__Exercise__: Filter the entries, keeping every line with the word "will".
# # #
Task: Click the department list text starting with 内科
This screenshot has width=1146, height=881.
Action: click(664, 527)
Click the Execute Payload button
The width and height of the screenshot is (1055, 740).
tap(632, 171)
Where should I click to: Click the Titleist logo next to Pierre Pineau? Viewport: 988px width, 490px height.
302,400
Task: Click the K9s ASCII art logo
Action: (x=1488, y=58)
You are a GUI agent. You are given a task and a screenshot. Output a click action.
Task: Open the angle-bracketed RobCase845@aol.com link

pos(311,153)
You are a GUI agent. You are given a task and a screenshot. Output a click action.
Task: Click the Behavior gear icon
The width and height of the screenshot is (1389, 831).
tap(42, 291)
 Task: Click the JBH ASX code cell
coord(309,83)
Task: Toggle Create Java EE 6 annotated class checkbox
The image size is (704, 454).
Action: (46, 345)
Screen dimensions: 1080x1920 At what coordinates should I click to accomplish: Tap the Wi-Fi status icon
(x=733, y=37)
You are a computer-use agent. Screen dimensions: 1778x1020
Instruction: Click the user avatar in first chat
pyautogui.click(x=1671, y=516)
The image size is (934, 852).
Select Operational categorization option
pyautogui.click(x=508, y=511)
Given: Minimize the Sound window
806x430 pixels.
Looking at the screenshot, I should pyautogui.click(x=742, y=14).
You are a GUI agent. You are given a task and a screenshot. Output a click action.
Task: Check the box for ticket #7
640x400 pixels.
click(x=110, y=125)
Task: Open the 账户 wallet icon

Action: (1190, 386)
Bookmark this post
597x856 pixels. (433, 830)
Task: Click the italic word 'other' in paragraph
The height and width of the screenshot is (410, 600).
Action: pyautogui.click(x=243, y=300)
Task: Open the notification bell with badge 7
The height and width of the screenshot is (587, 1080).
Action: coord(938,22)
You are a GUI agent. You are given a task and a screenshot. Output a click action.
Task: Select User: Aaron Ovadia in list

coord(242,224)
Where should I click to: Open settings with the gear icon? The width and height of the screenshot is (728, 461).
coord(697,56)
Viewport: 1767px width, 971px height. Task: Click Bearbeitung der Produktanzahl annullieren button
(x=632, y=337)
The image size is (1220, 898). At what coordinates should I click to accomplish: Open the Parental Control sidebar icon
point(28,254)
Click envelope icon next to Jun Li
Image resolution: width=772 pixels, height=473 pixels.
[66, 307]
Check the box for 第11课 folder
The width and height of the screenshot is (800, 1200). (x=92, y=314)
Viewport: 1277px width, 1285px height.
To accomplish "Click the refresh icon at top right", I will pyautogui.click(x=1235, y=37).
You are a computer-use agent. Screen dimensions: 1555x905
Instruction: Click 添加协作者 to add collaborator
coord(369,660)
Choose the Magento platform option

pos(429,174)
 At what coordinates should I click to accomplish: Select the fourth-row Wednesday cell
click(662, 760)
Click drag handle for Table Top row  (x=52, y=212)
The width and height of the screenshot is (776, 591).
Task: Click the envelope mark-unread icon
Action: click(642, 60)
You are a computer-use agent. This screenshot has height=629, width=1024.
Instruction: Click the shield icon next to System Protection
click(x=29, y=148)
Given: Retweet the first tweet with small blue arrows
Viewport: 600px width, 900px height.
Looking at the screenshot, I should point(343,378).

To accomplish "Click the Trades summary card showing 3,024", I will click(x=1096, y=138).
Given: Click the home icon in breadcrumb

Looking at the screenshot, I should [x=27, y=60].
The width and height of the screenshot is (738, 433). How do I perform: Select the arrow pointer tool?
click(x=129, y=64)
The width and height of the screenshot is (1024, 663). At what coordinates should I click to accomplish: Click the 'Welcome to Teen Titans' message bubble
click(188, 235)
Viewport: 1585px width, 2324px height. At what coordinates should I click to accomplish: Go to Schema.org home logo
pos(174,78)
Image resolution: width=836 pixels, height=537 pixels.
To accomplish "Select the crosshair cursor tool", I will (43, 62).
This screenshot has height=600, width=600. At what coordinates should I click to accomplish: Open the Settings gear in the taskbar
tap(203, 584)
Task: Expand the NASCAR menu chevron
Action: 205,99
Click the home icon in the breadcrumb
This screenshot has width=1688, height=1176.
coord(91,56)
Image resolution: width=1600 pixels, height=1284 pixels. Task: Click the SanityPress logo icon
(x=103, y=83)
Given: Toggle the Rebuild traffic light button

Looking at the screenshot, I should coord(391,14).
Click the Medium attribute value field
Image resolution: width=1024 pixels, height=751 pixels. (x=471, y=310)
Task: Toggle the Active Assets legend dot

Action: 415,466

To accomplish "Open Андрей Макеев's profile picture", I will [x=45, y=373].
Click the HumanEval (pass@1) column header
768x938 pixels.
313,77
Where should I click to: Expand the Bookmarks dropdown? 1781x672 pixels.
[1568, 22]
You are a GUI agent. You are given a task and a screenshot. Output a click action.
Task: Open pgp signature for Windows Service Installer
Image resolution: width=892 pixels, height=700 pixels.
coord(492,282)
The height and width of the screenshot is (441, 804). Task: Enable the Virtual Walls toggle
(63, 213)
# # #
__Solution for this exercise__:
To accomplish "Click the refresh icon at top right", I will pyautogui.click(x=1235, y=37).
To accomplish "Click the Trades summary card showing 3,024", I will click(x=1096, y=138).
To accomplish "Select the crosshair cursor tool", I will (43, 62).
To accomplish "Open Андрей Макеев's profile picture", I will [x=45, y=373].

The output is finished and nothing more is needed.